Does such a group exist? A group with infinite normal subgroups:
$G\varsupsetneqq G_{E}\varsupsetneqq G_{1}\varsupsetneqq G_{2}\varsupsetneqq....$
such that there exist a subset $B\subset G$ satisfying:
1) $\forall x,y\in B\,\, x\neq y\Rightarrow x\cdot y^{-1}\notin G_{E}$
2) $\forall n\in\mathbb{N}$  $G/G_{n}=\{{\overline{x}\cdot\overline{y}\cdot\overline{z}\,|\, x,y,z\in B\}}$
 A: $\mathbb Z \times \mathbb Z$ will do. Take $G_E$ to consist of the elements whose first coordinate is $0$ and $G_n$ to be the subgroup of multiples of $2^n$ inside $G_E$. What $G_n$ are is immaterial, since we will make $G$ itself be covered by $\{x\cdot y\cdot z| x,y,z\in B\}$.

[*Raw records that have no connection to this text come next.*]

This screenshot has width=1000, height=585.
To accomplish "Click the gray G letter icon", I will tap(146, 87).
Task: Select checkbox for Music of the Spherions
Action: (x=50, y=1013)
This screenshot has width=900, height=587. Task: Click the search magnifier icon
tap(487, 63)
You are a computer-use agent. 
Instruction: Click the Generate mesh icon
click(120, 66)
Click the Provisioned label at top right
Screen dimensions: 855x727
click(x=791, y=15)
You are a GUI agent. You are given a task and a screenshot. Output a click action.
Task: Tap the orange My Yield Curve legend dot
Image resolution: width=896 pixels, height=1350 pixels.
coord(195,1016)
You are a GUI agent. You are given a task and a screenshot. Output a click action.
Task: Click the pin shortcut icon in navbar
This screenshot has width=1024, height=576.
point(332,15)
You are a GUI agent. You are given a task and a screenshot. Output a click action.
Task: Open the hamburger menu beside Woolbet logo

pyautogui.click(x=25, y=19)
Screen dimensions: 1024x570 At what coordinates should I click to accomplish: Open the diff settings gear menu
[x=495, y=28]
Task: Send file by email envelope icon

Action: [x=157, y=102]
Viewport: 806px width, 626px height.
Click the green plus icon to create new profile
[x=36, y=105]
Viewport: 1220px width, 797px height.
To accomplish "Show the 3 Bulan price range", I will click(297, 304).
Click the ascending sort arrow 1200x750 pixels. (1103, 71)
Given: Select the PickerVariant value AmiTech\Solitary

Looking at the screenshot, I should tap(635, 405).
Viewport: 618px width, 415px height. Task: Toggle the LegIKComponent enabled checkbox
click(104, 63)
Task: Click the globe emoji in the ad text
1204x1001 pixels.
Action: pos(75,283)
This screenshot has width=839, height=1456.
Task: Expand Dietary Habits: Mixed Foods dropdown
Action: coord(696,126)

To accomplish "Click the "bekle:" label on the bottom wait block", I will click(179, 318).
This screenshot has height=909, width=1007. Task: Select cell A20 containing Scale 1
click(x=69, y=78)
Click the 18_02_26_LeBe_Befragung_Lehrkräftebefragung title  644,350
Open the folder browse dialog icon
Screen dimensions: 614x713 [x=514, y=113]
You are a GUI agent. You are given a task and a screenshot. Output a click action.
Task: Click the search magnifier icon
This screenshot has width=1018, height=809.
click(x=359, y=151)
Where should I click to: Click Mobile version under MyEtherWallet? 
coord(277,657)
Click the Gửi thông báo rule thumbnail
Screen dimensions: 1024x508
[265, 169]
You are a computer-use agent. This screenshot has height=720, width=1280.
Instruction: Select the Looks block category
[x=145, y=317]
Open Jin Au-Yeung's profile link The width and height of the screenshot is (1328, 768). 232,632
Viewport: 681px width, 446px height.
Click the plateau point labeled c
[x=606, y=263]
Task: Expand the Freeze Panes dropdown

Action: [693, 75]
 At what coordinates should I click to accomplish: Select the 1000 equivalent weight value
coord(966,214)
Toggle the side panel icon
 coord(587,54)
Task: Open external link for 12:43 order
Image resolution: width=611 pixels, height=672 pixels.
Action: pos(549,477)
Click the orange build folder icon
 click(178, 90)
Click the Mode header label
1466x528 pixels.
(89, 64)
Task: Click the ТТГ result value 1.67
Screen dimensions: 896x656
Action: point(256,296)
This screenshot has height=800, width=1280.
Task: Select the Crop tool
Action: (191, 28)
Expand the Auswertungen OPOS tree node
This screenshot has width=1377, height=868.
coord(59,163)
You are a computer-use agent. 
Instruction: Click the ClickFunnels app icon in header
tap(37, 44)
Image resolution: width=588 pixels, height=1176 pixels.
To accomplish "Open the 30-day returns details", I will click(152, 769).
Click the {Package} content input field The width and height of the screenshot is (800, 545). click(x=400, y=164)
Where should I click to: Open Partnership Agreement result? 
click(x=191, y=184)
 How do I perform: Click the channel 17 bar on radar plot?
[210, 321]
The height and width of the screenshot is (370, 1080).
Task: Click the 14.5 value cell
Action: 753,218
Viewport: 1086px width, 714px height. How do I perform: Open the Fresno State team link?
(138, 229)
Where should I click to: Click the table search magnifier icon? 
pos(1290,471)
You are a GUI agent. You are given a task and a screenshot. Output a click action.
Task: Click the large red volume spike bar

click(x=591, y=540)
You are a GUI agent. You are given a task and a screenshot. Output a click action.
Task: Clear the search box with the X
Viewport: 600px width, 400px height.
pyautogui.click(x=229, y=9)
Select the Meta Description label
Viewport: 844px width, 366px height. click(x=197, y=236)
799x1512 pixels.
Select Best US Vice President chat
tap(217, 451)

We will do this by building up $B$ step-by-step. At any given time, it contains finitely many elements. Choose some element of $G$ that is not in $\{x\cdot y\cdot z| x,y,z\in B\}$. We will add $3$ elements to $B$ so that it is. We can do this while preserving the property (1), since that just means that the first coordinates of all the elements are different. So choose two very large positive first coordinates, and then a third very large negative first coordinate so that they add up to the desired value. If they are sufficiently large they will not intersect past first coordinates. Then choose second coordinates in any way that adds up to the desired value.
Repeat this process until every element of $G$ is covered. Then clearly $G/G_n$ is covered as well.
This should work any time $G/G_E$ is infinite (of at least the cardinality of $G_E$).